═══ GIVEN ENTRIES
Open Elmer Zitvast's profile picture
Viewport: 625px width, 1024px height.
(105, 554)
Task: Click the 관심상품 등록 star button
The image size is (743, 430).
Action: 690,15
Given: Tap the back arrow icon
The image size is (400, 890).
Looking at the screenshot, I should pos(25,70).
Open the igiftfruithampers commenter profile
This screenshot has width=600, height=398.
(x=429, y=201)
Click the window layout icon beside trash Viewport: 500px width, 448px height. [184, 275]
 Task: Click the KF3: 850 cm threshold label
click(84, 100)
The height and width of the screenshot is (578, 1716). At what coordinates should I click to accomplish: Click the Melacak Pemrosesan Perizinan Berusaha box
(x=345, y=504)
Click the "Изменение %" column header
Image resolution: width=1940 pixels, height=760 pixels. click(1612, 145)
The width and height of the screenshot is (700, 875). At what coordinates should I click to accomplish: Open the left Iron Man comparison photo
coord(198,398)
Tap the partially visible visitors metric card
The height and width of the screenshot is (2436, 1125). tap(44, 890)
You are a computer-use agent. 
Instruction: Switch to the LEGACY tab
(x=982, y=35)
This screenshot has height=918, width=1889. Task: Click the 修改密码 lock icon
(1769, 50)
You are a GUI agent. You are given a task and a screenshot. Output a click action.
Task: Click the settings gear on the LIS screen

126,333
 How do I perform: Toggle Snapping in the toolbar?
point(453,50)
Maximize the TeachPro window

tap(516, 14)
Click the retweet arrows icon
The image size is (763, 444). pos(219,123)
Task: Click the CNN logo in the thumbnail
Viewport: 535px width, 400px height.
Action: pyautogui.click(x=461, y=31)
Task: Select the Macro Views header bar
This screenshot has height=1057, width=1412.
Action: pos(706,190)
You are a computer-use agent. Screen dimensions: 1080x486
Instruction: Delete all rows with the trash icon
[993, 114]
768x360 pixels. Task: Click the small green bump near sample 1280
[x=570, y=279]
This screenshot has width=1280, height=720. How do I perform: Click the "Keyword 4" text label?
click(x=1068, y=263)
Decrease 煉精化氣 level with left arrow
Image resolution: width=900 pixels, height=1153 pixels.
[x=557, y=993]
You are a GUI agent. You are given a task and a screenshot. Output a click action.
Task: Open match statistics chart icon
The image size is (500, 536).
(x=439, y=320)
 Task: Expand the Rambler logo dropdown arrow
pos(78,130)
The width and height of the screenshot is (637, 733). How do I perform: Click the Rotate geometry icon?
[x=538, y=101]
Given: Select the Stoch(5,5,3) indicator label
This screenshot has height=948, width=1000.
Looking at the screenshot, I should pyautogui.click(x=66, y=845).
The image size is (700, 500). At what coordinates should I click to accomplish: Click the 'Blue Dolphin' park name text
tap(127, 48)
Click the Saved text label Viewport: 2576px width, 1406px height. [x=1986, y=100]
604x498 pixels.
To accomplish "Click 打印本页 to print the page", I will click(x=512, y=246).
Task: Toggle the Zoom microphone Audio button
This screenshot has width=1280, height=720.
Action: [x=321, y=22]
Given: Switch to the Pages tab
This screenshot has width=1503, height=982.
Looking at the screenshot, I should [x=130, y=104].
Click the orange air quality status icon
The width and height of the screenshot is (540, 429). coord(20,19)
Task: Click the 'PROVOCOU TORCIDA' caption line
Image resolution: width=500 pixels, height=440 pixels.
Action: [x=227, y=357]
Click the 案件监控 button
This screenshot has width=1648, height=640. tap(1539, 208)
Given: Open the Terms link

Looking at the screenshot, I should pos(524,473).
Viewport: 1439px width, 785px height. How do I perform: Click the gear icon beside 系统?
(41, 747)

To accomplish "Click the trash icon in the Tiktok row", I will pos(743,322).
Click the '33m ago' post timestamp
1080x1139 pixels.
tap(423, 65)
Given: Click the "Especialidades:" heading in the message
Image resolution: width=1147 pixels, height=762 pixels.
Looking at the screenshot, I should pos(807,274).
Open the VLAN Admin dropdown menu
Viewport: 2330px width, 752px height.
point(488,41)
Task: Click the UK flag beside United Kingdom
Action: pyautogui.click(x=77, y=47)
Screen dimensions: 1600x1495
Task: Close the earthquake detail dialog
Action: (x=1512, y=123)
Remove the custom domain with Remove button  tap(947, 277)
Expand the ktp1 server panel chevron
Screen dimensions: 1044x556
══════
■ THE PROBLEM
Everything from the line with "Click the '33m ago' post timestamp" to the last line of the entries above is to be retyped exactly. Include both ends.

■ WORKED SOLUTION
Click the '33m ago' post timestamp
1080x1139 pixels.
tap(423, 65)
Given: Click the "Especialidades:" heading in the message
Image resolution: width=1147 pixels, height=762 pixels.
Looking at the screenshot, I should pos(807,274).
Open the VLAN Admin dropdown menu
Viewport: 2330px width, 752px height.
point(488,41)
Task: Click the UK flag beside United Kingdom
Action: pyautogui.click(x=77, y=47)
Screen dimensions: 1600x1495
Task: Close the earthquake detail dialog
Action: (x=1512, y=123)
Remove the custom domain with Remove button  tap(947, 277)
Expand the ktp1 server panel chevron
Screen dimensions: 1044x556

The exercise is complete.